-- Problem statement --
The complete set of records should be given again verbatim.

-- Data shown --
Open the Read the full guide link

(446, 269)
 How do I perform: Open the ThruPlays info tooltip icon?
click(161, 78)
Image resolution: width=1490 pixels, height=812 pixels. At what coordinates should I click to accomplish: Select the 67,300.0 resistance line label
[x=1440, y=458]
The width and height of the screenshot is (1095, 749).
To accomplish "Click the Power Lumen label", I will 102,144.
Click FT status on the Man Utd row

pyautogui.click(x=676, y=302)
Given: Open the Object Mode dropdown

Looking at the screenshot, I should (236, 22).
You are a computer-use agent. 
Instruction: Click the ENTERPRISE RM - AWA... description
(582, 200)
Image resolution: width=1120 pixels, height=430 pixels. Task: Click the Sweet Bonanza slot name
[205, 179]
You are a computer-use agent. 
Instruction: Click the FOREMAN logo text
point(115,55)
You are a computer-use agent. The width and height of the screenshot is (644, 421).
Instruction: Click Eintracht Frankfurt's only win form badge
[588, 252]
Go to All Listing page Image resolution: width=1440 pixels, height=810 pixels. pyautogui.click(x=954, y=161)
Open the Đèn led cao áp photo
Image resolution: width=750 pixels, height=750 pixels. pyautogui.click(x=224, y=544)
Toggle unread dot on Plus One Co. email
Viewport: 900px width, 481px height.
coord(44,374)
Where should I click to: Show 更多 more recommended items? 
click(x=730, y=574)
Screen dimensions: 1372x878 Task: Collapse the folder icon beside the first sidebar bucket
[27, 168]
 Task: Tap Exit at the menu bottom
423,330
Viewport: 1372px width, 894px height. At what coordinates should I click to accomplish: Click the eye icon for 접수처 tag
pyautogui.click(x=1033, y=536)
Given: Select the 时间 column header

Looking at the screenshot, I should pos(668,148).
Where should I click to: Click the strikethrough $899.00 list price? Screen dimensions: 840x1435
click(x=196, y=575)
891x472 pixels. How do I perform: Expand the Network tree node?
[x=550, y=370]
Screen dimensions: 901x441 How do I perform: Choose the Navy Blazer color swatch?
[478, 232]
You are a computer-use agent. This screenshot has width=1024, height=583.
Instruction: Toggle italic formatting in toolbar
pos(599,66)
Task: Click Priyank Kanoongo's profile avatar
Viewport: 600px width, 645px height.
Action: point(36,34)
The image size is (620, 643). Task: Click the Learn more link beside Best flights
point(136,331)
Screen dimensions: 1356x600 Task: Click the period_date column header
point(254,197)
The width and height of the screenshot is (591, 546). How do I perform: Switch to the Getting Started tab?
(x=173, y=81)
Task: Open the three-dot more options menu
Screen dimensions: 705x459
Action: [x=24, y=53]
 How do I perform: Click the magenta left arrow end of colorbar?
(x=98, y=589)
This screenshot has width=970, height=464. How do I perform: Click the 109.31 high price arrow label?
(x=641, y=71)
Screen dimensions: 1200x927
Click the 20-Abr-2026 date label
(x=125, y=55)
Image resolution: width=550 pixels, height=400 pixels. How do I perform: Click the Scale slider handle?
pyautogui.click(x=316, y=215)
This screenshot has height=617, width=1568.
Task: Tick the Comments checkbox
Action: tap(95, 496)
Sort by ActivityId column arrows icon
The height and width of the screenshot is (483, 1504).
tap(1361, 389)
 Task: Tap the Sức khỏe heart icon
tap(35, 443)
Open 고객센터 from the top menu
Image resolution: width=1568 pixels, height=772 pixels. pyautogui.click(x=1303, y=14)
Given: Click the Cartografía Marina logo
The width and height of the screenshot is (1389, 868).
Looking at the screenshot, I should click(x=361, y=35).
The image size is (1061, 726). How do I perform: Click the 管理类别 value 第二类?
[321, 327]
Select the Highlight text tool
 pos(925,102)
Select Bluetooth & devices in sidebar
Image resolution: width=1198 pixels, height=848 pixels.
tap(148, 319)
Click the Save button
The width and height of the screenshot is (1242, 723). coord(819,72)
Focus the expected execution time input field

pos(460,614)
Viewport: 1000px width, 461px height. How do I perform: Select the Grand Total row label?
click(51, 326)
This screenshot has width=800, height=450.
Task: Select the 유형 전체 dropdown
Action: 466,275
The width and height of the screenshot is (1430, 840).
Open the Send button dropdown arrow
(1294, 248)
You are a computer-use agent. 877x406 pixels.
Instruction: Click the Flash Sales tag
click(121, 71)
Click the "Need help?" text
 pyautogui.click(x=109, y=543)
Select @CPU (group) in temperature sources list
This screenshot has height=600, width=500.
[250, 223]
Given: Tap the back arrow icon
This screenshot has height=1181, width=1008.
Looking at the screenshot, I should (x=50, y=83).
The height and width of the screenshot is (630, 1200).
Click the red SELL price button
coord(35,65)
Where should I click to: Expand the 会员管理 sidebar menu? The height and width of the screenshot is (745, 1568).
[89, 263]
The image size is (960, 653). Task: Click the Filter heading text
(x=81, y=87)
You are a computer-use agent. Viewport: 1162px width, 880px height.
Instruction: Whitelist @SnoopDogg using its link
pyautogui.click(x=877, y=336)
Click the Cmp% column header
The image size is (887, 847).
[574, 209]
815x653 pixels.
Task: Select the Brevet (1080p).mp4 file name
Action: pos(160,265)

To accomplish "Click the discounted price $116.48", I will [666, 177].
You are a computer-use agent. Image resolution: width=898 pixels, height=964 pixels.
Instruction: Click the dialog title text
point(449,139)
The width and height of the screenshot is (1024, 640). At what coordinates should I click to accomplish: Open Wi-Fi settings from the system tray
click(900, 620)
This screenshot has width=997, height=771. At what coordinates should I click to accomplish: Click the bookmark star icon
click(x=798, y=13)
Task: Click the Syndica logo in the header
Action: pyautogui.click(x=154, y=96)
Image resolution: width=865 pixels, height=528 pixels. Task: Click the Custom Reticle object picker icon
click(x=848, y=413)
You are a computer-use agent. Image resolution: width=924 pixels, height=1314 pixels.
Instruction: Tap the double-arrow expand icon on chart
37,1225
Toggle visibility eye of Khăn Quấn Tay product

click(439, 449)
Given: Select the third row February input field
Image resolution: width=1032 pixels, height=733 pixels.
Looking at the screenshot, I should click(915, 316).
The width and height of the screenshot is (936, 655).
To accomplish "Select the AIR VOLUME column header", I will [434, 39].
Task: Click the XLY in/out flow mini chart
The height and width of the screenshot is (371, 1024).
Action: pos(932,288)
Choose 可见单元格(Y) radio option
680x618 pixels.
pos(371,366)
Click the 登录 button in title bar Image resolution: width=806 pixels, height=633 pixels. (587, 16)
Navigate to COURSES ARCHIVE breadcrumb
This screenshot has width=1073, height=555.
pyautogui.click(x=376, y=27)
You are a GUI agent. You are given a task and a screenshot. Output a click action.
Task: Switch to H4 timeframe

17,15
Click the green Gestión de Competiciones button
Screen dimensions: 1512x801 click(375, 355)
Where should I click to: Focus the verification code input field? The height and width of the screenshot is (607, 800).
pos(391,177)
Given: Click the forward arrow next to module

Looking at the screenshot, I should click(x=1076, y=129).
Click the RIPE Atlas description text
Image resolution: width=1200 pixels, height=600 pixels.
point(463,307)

-- Task answer --
Open the Read the full guide link

(446, 269)
 How do I perform: Open the ThruPlays info tooltip icon?
click(161, 78)
Image resolution: width=1490 pixels, height=812 pixels. At what coordinates should I click to accomplish: Select the 67,300.0 resistance line label
[x=1440, y=458]
The width and height of the screenshot is (1095, 749).
To accomplish "Click the Power Lumen label", I will 102,144.
Click FT status on the Man Utd row

pyautogui.click(x=676, y=302)
Given: Open the Object Mode dropdown

Looking at the screenshot, I should (236, 22).
You are a computer-use agent. 
Instruction: Click the ENTERPRISE RM - AWA... description
(582, 200)
Image resolution: width=1120 pixels, height=430 pixels. Task: Click the Sweet Bonanza slot name
[205, 179]
You are a computer-use agent. 
Instruction: Click the FOREMAN logo text
point(115,55)
You are a computer-use agent. The width and height of the screenshot is (644, 421).
Instruction: Click Eintracht Frankfurt's only win form badge
[588, 252]
Go to All Listing page Image resolution: width=1440 pixels, height=810 pixels. pyautogui.click(x=954, y=161)
Open the Đèn led cao áp photo
Image resolution: width=750 pixels, height=750 pixels. pyautogui.click(x=224, y=544)
Toggle unread dot on Plus One Co. email
Viewport: 900px width, 481px height.
coord(44,374)
Where should I click to: Show 更多 more recommended items? 
click(x=730, y=574)
Screen dimensions: 1372x878 Task: Collapse the folder icon beside the first sidebar bucket
[27, 168]
 Task: Tap Exit at the menu bottom
423,330
Viewport: 1372px width, 894px height. At what coordinates should I click to accomplish: Click the eye icon for 접수처 tag
pyautogui.click(x=1033, y=536)
Given: Select the 时间 column header

Looking at the screenshot, I should pos(668,148).
Where should I click to: Click the strikethrough $899.00 list price? Screen dimensions: 840x1435
click(x=196, y=575)
891x472 pixels. How do I perform: Expand the Network tree node?
[x=550, y=370]
Screen dimensions: 901x441 How do I perform: Choose the Navy Blazer color swatch?
[478, 232]
You are a computer-use agent. This screenshot has width=1024, height=583.
Instruction: Toggle italic formatting in toolbar
pos(599,66)
Task: Click Priyank Kanoongo's profile avatar
Viewport: 600px width, 645px height.
Action: point(36,34)
The image size is (620, 643). Task: Click the Learn more link beside Best flights
point(136,331)
Screen dimensions: 1356x600 Task: Click the period_date column header
point(254,197)
The width and height of the screenshot is (591, 546). How do I perform: Switch to the Getting Started tab?
(x=173, y=81)
Task: Open the three-dot more options menu
Screen dimensions: 705x459
Action: [x=24, y=53]
 How do I perform: Click the magenta left arrow end of colorbar?
(x=98, y=589)
This screenshot has width=970, height=464. How do I perform: Click the 109.31 high price arrow label?
(x=641, y=71)
Screen dimensions: 1200x927
Click the 20-Abr-2026 date label
(x=125, y=55)
Image resolution: width=550 pixels, height=400 pixels. How do I perform: Click the Scale slider handle?
pyautogui.click(x=316, y=215)
This screenshot has height=617, width=1568.
Task: Tick the Comments checkbox
Action: tap(95, 496)
Sort by ActivityId column arrows icon
The height and width of the screenshot is (483, 1504).
tap(1361, 389)
 Task: Tap the Sức khỏe heart icon
tap(35, 443)
Open 고객센터 from the top menu
Image resolution: width=1568 pixels, height=772 pixels. pyautogui.click(x=1303, y=14)
Given: Click the Cartografía Marina logo
The width and height of the screenshot is (1389, 868).
Looking at the screenshot, I should click(x=361, y=35).
The image size is (1061, 726). How do I perform: Click the 管理类别 value 第二类?
[321, 327]
Select the Highlight text tool
 pos(925,102)
Select Bluetooth & devices in sidebar
Image resolution: width=1198 pixels, height=848 pixels.
tap(148, 319)
Click the Save button
The width and height of the screenshot is (1242, 723). coord(819,72)
Focus the expected execution time input field

pos(460,614)
Viewport: 1000px width, 461px height. How do I perform: Select the Grand Total row label?
click(51, 326)
This screenshot has width=800, height=450.
Task: Select the 유형 전체 dropdown
Action: 466,275
The width and height of the screenshot is (1430, 840).
Open the Send button dropdown arrow
(1294, 248)
You are a computer-use agent. 877x406 pixels.
Instruction: Click the Flash Sales tag
click(121, 71)
Click the "Need help?" text
 pyautogui.click(x=109, y=543)
Select @CPU (group) in temperature sources list
This screenshot has height=600, width=500.
[250, 223]
Given: Tap the back arrow icon
This screenshot has height=1181, width=1008.
Looking at the screenshot, I should (x=50, y=83).
The height and width of the screenshot is (630, 1200).
Click the red SELL price button
coord(35,65)
Where should I click to: Expand the 会员管理 sidebar menu? The height and width of the screenshot is (745, 1568).
[89, 263]
The image size is (960, 653). Task: Click the Filter heading text
(x=81, y=87)
You are a computer-use agent. Viewport: 1162px width, 880px height.
Instruction: Whitelist @SnoopDogg using its link
pyautogui.click(x=877, y=336)
Click the Cmp% column header
The image size is (887, 847).
[574, 209]
815x653 pixels.
Task: Select the Brevet (1080p).mp4 file name
Action: pos(160,265)

To accomplish "Click the discounted price $116.48", I will [666, 177].
You are a computer-use agent. Image resolution: width=898 pixels, height=964 pixels.
Instruction: Click the dialog title text
point(449,139)
The width and height of the screenshot is (1024, 640). At what coordinates should I click to accomplish: Open Wi-Fi settings from the system tray
click(900, 620)
This screenshot has width=997, height=771. At what coordinates should I click to accomplish: Click the bookmark star icon
click(x=798, y=13)
Task: Click the Syndica logo in the header
Action: pyautogui.click(x=154, y=96)
Image resolution: width=865 pixels, height=528 pixels. Task: Click the Custom Reticle object picker icon
click(x=848, y=413)
You are a computer-use agent. Image resolution: width=924 pixels, height=1314 pixels.
Instruction: Tap the double-arrow expand icon on chart
37,1225
Toggle visibility eye of Khăn Quấn Tay product

click(439, 449)
Given: Select the third row February input field
Image resolution: width=1032 pixels, height=733 pixels.
Looking at the screenshot, I should click(915, 316).
The width and height of the screenshot is (936, 655).
To accomplish "Select the AIR VOLUME column header", I will [434, 39].
Task: Click the XLY in/out flow mini chart
The height and width of the screenshot is (371, 1024).
Action: pos(932,288)
Choose 可见单元格(Y) radio option
680x618 pixels.
pos(371,366)
Click the 登录 button in title bar Image resolution: width=806 pixels, height=633 pixels. (587, 16)
Navigate to COURSES ARCHIVE breadcrumb
This screenshot has width=1073, height=555.
pyautogui.click(x=376, y=27)
You are a GUI agent. You are given a task and a screenshot. Output a click action.
Task: Switch to H4 timeframe

17,15
Click the green Gestión de Competiciones button
Screen dimensions: 1512x801 click(375, 355)
Where should I click to: Focus the verification code input field? The height and width of the screenshot is (607, 800).
pos(391,177)
Given: Click the forward arrow next to module

Looking at the screenshot, I should click(x=1076, y=129).
Click the RIPE Atlas description text
Image resolution: width=1200 pixels, height=600 pixels.
point(463,307)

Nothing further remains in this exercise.